Bilim adamları arasında şaşkınlıkla gözlerini genişleten 9 tarihi eser

İnsanlık, soyundan gelenleri anlatmak için her zaman tarihini korumaya çalışmıştır. Bu nedenle, herhangi bir antik çağ bulgusu sadece bilim adamlarını değil, sıradan insanları da heyecanlandırıyor. Ayrıca, dünyada gezegenimizdeki yaşam tarihinin hayal ettiğimizden tamamen farklı olabileceğine inanmamızı sağlayan birçok arkeolojik keşif vardır. Bu ilginç eserlere bir bakın, her biri o kadar sıradışı ki, "Bu nedir?" Sorusu. kendi kendine doğar!

Sözü geçen İzlanda efsanelerinde bulunabilen Viking Sun Stone, oldukça gerçek olduğu ortaya çıktı. Bu, ışığı polarize etme kabiliyetine sahip ve böylece Vikinglerin deniz yolculuklarında gezinmelerine yardımcı olan doğal bir kristaldir.

19. yüzyılın sonunda Guatemala ormanında keşfedildiği iddia edilen kaderin kafatası, bilim adamları için çok şaşırtıcıydı. Fakat tam olarak, yapının sahte olduğu anlaşılıncaya kadar. Antikacıların tüccarları, modern teknikleri kullanarak onu kuvarsdan yaptı.

ICA taşları, yanlarında bulundukları adını taşıyan Perulu kentinin onuruna verildi. Tarih öncesi hayvanlar ve dünyanın eski haritaları siyah taşların üzerine oyulmuştur. Bununla birlikte, birçok bilim adamı, çoğunun sahte olduğunu düşünüyor, çünkü geçmişte yaşayan insanlar bu tür bir bilgiye sahip olamazlardı.

Eski bir mezarlıkta bulunan İtalyan arkeologlar tarafından bir biberon bulundu. Bir domuz yavrusu şeklindeki bulgunun yaklaşık 2.4 bin yıllık olduğuna ve çıngırak olarak da kullanıldığına inanılmaktadır.

Ubaid’in yaklaşık 7 bin yıllık ritüel figürleri soyu tükenmiş insanlara aittir. Irak'ta keşfedildiler ve olağandışı görünümleriyle derhal bilim adamlarını şaşırttı - onlara tasvir edilen insanların kertenkele kafaları vardı.
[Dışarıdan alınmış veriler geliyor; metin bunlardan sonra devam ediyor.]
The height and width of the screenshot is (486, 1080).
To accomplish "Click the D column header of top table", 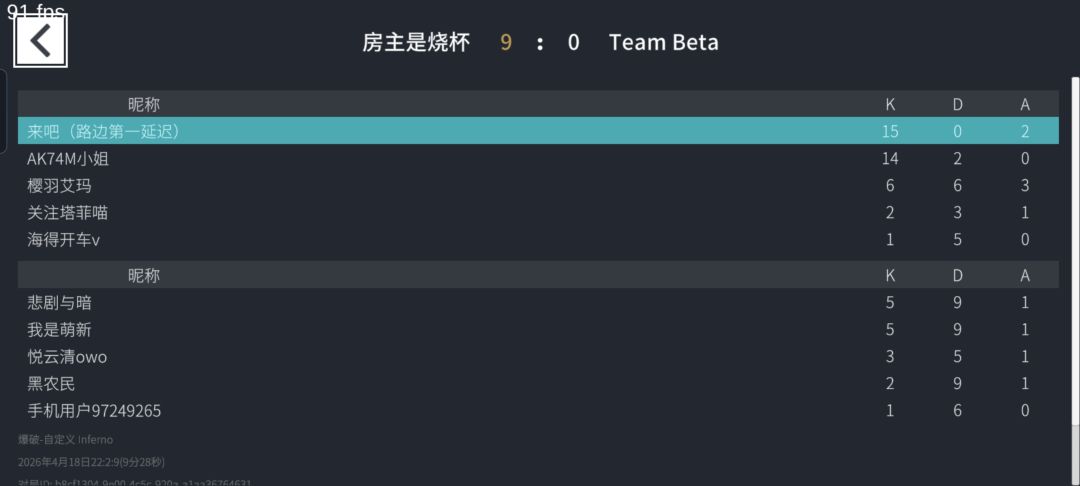I will 957,104.
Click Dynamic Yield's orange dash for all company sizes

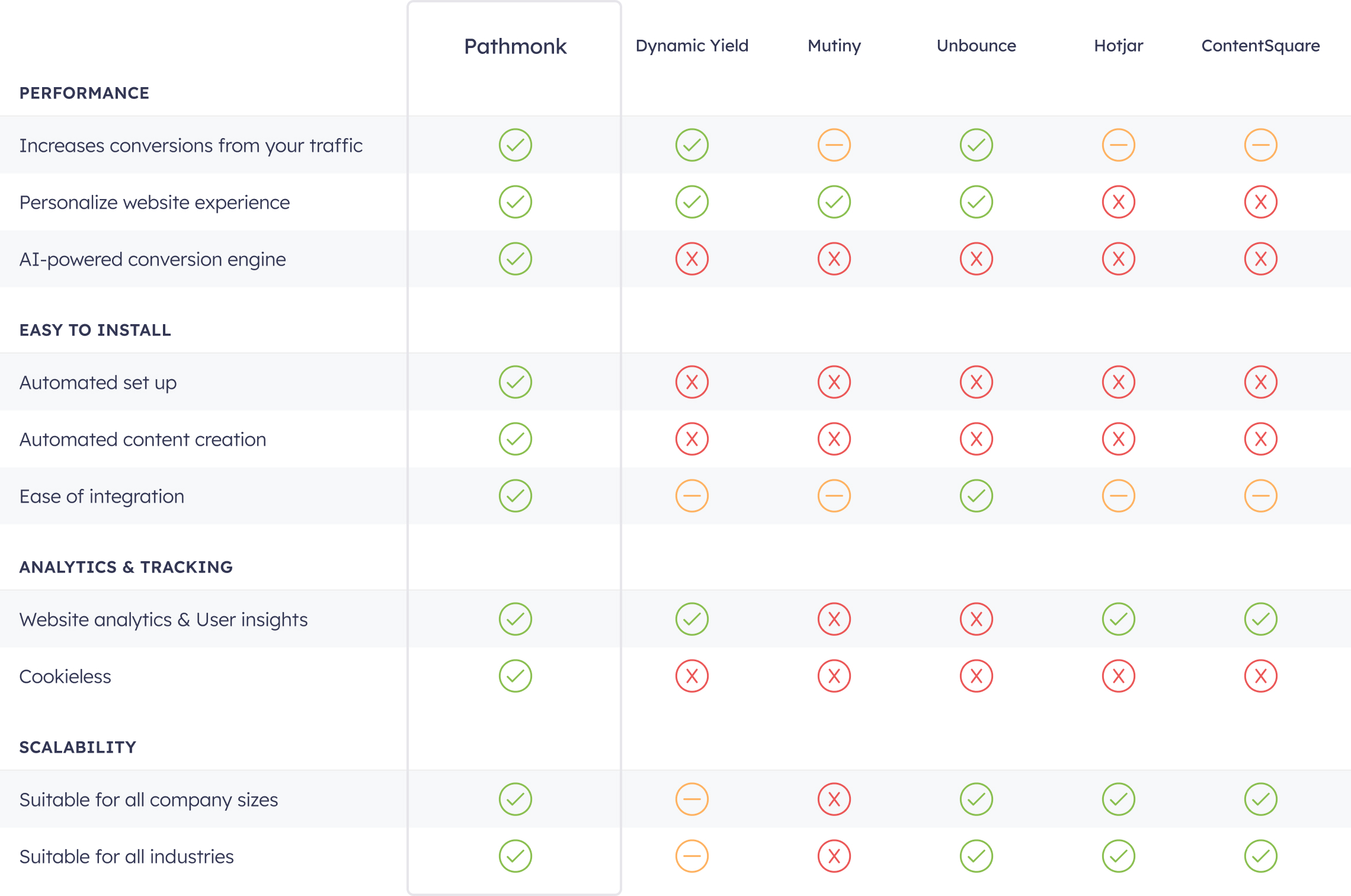691,799
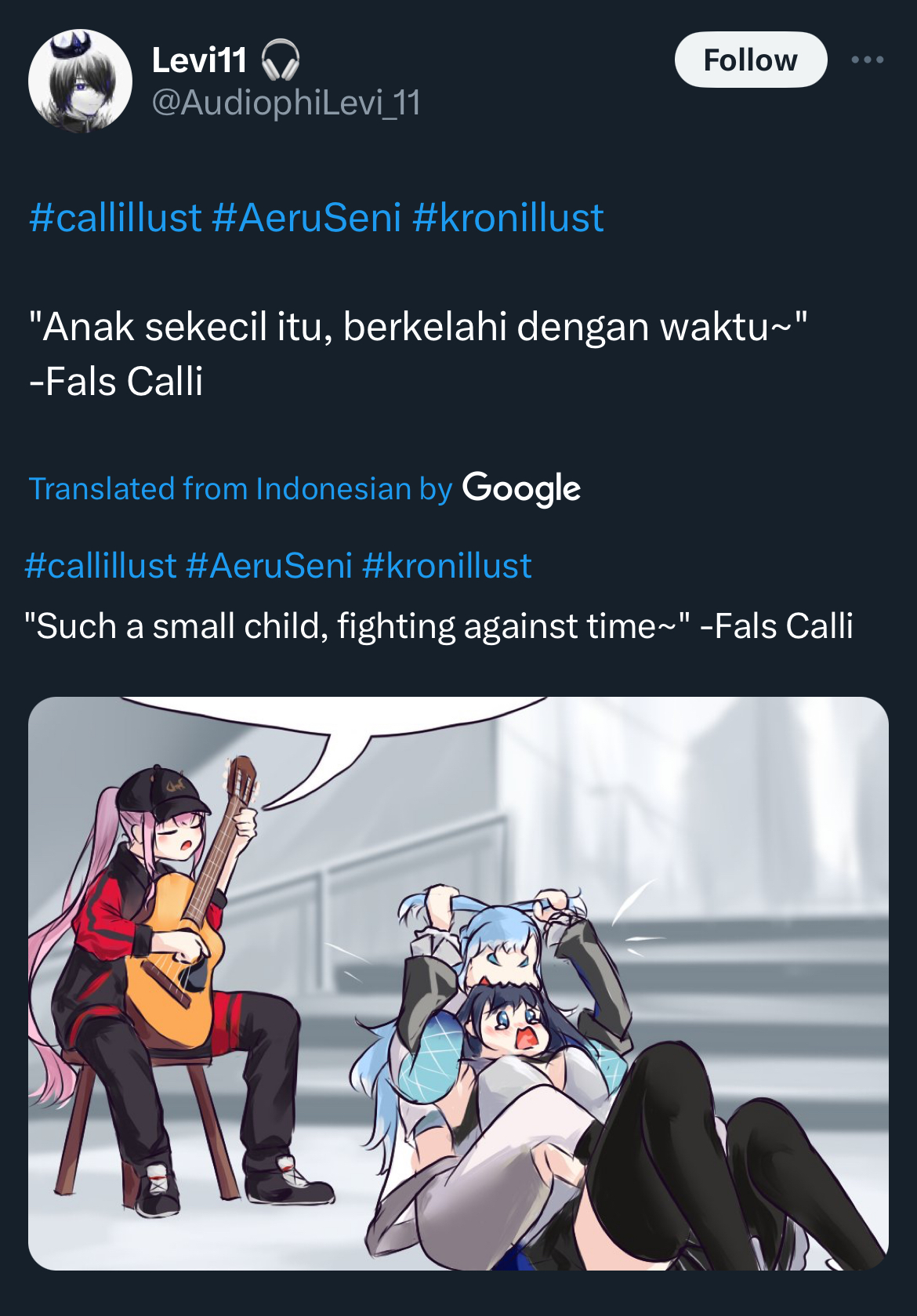This screenshot has width=917, height=1316.
Task: Click the Google logo in translation credit
Action: click(521, 489)
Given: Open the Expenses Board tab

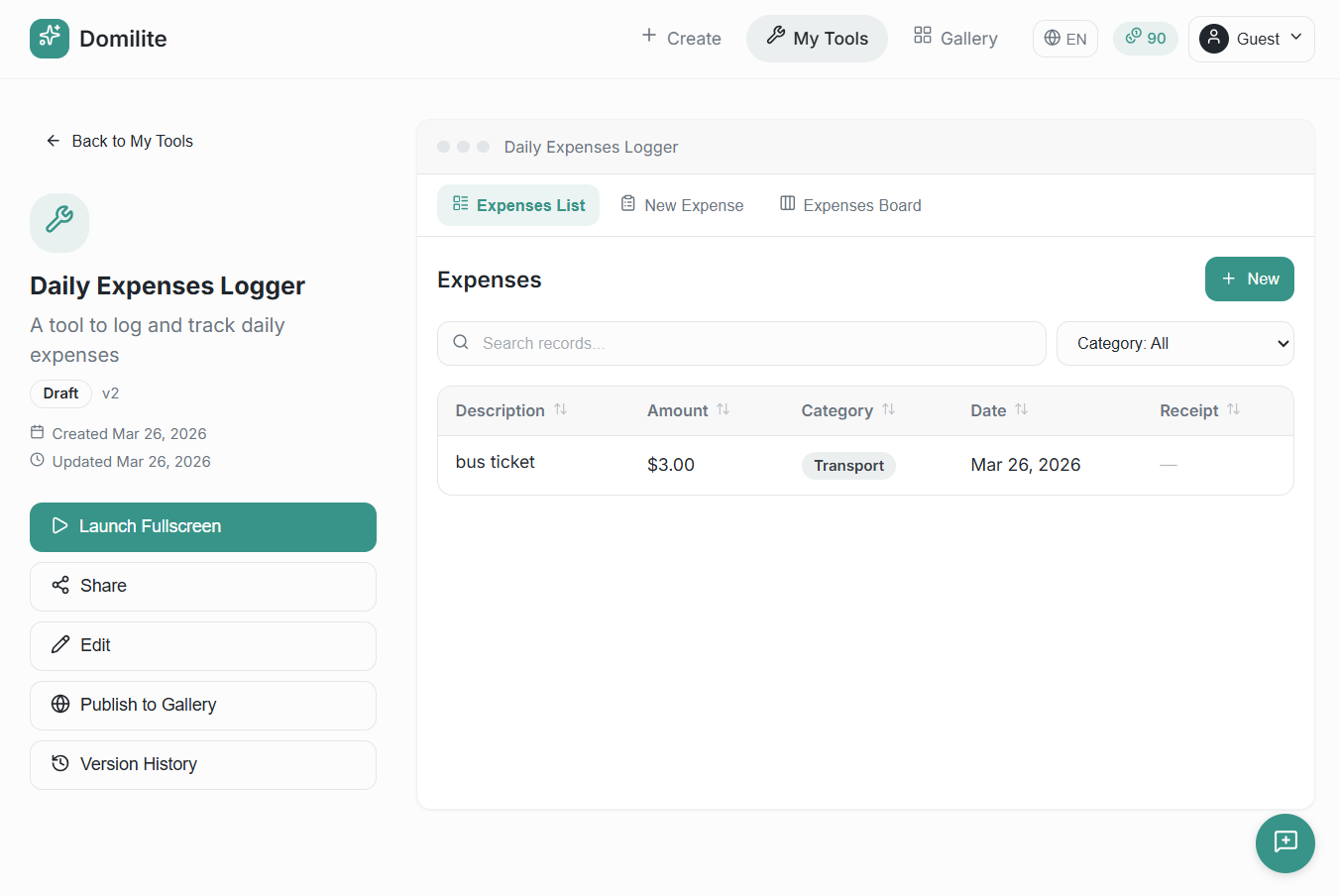Looking at the screenshot, I should coord(849,204).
Şeytanın İncil'i (Dev Kod) bir kişi tarafından yaratılmıştı, ancak kimliği hiçbir zaman bulunamadı. Yazarın 13. yüzyılda modern Çek Cumhuriyeti topraklarında yaşadığı ve böyle görkemli bir eser yazması 30 yılını aldı. Kitap 75 kilo ağırlığında, 40 santimetre genişliğinde ve bir metre uzunluğunda ulaşıyor. Bu şu anda tarihteki en büyük el yazması kitap. Bu arada, isminin seni korkutmamasına izin ver, aslında içinde şeytani bir şey yok - tüm İncil sayfalarında ve o zamanların keşişlerinin yazılarında yazıyor.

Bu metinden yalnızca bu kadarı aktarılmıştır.